The scope of the Metro Ethernet Business Services (EBS) JVD seeks to address the traditional L2 business access and dedicated Internet access services while also incorporating modern service delivery protocol sets, including EVPN-VPWS, EVPN-FXC, EVPN-ETREE, and EVPN-ELAN with high availability. We tackle the connectivity challenges that are introduced with cloud metro solutions by providing the service connectivity models that are required for interconnection with cloud edge infrastructures and parallel Layer 3 access. In addition, we explore the integration of traditional VPN services like L2VPN, VPLS, and L2Circuit for business and wholesale use cases and the interconnection of these services with the cloud metro architecture.
The topology focuses on the Juniper Cloud Metro portfolio, including the ACX7000 series and MX304 multiservice edge routers as primary devices under testing (DUTs) and PTX10001-36MR routers for core and peering roles with additional helper nodes in the access regions that include the ACX710, ACX5448, and MX204 platforms.
The reference architecture deploys an infrastructure designed to support traditional metro access ring topologies with lean edge services termination. In addition, the topology features a two-stage metro fabric spine-and-leaf design with border leaf nodes performing the lean edge role and facilitating connectivity into edge cloud complexes.
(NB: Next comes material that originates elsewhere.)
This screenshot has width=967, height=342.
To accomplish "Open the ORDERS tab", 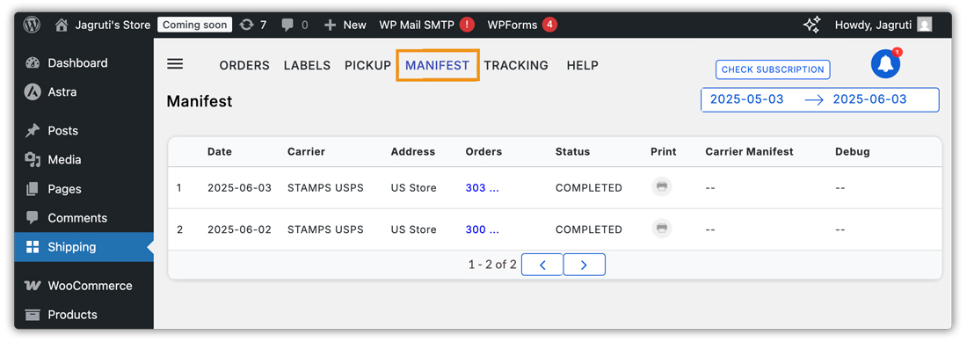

Both infrastructures support seamless interconnectivity within and between different access regions. We build the Cloud Metro infrastructure using spine-leaf fabric and multi-ring architecture that facilitates x-to-anything connectivity models and leverages seamless Segment Routing with fast failover TI-LFA recovery mechanisms. Multi-instance ISIS enables the partitioning of the network domain into independent IGP instances to improve scale and contain blast radius. Flexible Algorithm with Application Specific Link Attributes (ASLA) enable the creation of additional layers of abstraction that form distinct paths through the network based on delay or traffic engineering metrics. Transport classes and BGP Classful Transport (BGP-CT) enable the mapping of services onto color transport for both intra-AS and inter-AS services. Traffic is steered through the network based on the defined service-level objectives (SLOs). Flex-Algo Prefix Metrics (FAPM) enable inter-domain traffic steering across flex-algo IGP boundaries and cascade resolution schemes support the transition of services between performance hierarchies during failure events. BGP Labeled Unicast supports the coexistence of inter-AS services with color-mapped services and seamless failover from colored paths onto uncolored paths if required.